Required work –
Locate each line in the entries below that contains the string "click" and copy those lines.

Data listing –

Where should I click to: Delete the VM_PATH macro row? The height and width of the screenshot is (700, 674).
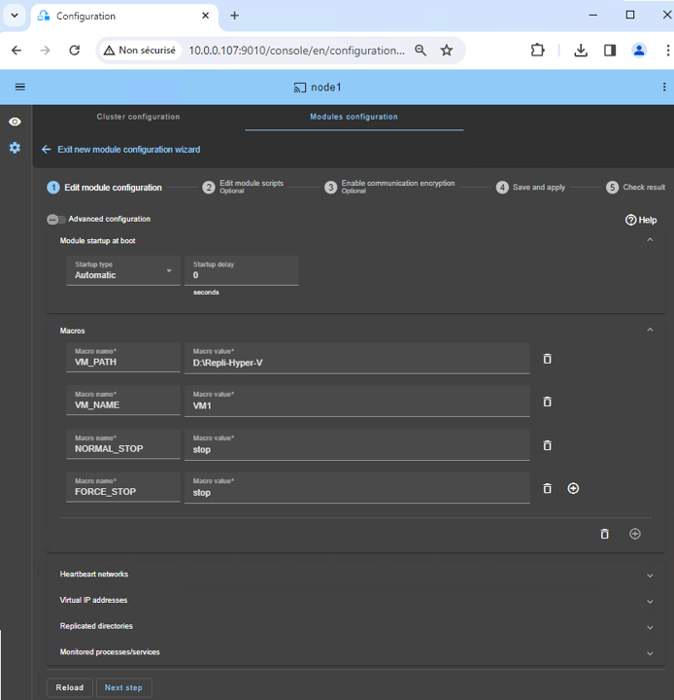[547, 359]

...

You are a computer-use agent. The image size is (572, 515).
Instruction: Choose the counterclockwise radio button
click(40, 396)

Result –
Where should I click to: Delete the VM_PATH macro row? The height and width of the screenshot is (700, 674).
click(40, 396)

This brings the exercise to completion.